The superintendent of Sandwich Public Schools has called for a delay on the vote of how to best reconfigure the schools.
His recommendation to delay the April 30 vote came after hearing from a dozen parents at Wednesday’s school committee meeting. Several major themes recurred at this meeting as parents bared their comments and concerns about the two proposed reconfiguration options.
After the town’s 7th and 8th graders are moved into the new STEM Academy at the high school and the Henry T. Wing School is closed, superintendent of schools C. Richard Canfield is in favor of turning Oak Ridge into a middle school and Forestdale into an elementary school. The other option would be to divide the town’s K-6 grade students evenly between the two schools.
Wednesday night, the parents who spoke were equally divided between the two options.
Douglas S. Hayward of Great Hill Road spoke to the school committee but first apologized to them for his emotionally charged comments at the Forestdale PTA meeting last week. He promised he would not raise his voice this time.
Mr. Hayward told the committee that he had contacted his state representative to find out what parents can and cannot do about the reconfiguration process.
“I was advised by my representative [Randy Hunt] that parents have the power to delay the vote and if the process is broken, we also have the power to fix it [by voting],” Mr. Hayward said. He also made an impassioned plea to send this decision to a community vote as the only way for parents’ voices to be heard.
Having parents’ opinions heard was a familiar theme during the meeting.
President of the Forestdale PTA, Beth Cummings-Oman, expressed her disappointment that school committee members had not attended their PTA meeting when Dr. Canfield gave his presentation last week.
“Not one of the committee members came,” she said. “You did not extend the courtesy of letting us know that you would not be represented. Had we known, we would have re-scheduled. We thought that the whole point was for you to hear our comments and concerns before you vote on the matter.
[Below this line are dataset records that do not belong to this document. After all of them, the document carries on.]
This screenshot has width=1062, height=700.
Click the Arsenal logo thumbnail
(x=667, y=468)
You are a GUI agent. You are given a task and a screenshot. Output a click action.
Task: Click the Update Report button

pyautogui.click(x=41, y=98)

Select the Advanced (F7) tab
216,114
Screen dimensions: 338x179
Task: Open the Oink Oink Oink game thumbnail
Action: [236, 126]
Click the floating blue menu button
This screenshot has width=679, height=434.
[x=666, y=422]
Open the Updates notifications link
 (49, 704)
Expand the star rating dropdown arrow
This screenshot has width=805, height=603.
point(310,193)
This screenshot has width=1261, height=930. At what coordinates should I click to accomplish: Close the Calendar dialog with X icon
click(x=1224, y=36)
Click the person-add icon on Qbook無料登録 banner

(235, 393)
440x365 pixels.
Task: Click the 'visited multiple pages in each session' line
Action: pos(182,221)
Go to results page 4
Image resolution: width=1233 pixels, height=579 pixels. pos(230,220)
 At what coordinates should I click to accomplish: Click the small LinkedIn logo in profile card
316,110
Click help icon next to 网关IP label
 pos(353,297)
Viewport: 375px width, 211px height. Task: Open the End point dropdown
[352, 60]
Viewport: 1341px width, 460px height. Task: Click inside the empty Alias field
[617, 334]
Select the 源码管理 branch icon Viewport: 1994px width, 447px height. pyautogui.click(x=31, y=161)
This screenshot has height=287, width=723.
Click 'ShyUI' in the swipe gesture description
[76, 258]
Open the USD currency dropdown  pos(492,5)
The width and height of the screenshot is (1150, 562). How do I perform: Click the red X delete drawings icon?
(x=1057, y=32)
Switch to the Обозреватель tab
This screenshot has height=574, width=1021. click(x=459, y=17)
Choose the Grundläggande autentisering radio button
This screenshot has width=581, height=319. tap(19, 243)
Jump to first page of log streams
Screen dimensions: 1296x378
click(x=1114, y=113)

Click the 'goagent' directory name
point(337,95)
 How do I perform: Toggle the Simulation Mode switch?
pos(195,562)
Not having you there defeated the primary purpose of having the meeting and having the committee hear from parents.”
Andrea M. Killion, chairman of the school committee, told the audience that even though they cannot physically go to every meeting they are kept well informed by the school administration.
“We are getting and reading your e-mails. I don’t want you to think that we are not listening. It is unfortunate that none of us could make it to the meetings but we are being well informed,” Ms. Killion said. She then added “You have elected us to hire an educational professional to run our school system. No, we are not out there polling everybody for their opinion before every decision. We hired a professional and we listen to what he recommends. If we hire him to make these recommendations and then we don’t take them, what does that say?” Ms. Killion asked.
Another theme brought forward by the PTA officials and parents was surprise that the decision so imminent. Some parents thought that the conversation was just getting started.
Ms. Killion countered that the school committee has been discussing this for quite a while.
“This may be new to some of you but we have been having this conversation since 2010,” Ms. Killion said.
“We knew that enrollment was declining and that the Wing School building was physically failing,” she added. “We don’t want people to think that we are just becoming aware of all that is involved in this process because we have been talking about it for a long time.”
Dr. Canfield said that he came to his recommendation based on research and the educational needs of the K-6 population.
Sandra B. Murray of Pheasant Lane was just one parent who got up in support of Dr. Canfield and his recommendation.
She let the committee know that she had done some research as well and that out of 300 school districts in the commonwealth, Sandwich Public Schools was not even in the top 100.
“To realize that our system isn’t even ranked in the top 100 really bothers me. Maybe this change will help that and my husband and I support that and thank Dr. Canfield for his leadership,” Ms. Murray said.
Ms. Killion informed the audience that Susan L. Sundermeyer and Robert P. Catalini will not be on the ballot in May, intimating that there would be two open seats on the committee.
“Thank you all for coming and for sharing your thoughts. Every committee member takes their role seriously and we will not undertake this vote lightly. We have done our due diligence and we want you to understand that we do hear you, we are listening,” Ms. Killion said and the meeting was adjourned.
Yesterday, Dr. Canfield sent an e-mail to parents saying that the vote on the reconfiguration will be delayed until May.
“While I stand by my statement that a [preK through grade 2] school, and a [grade 3 through 6] school configuration would provide a stronger service delivery model, I also recognize there are intangibles that are important to all of us,” he wrote on the e-mail. “I believe that most of those intangibles can be addressed through careful planning, regardless of which model is chosen. I do want to have more time to look at transportation through the lens of a professional planner. Additionally, I feel it would be unwise to make assumptions about an FY16 budget as we await the outcome of the town meeting vote on next year’s FY15 budget. School Committee members have been notified and will support my recommendation to postpone the decision until later in May. Please know that I appreciate the varied opinions and concerns that continue to come to my attention. Our collective ability to engage in civil discourse also strengthens us as a community.”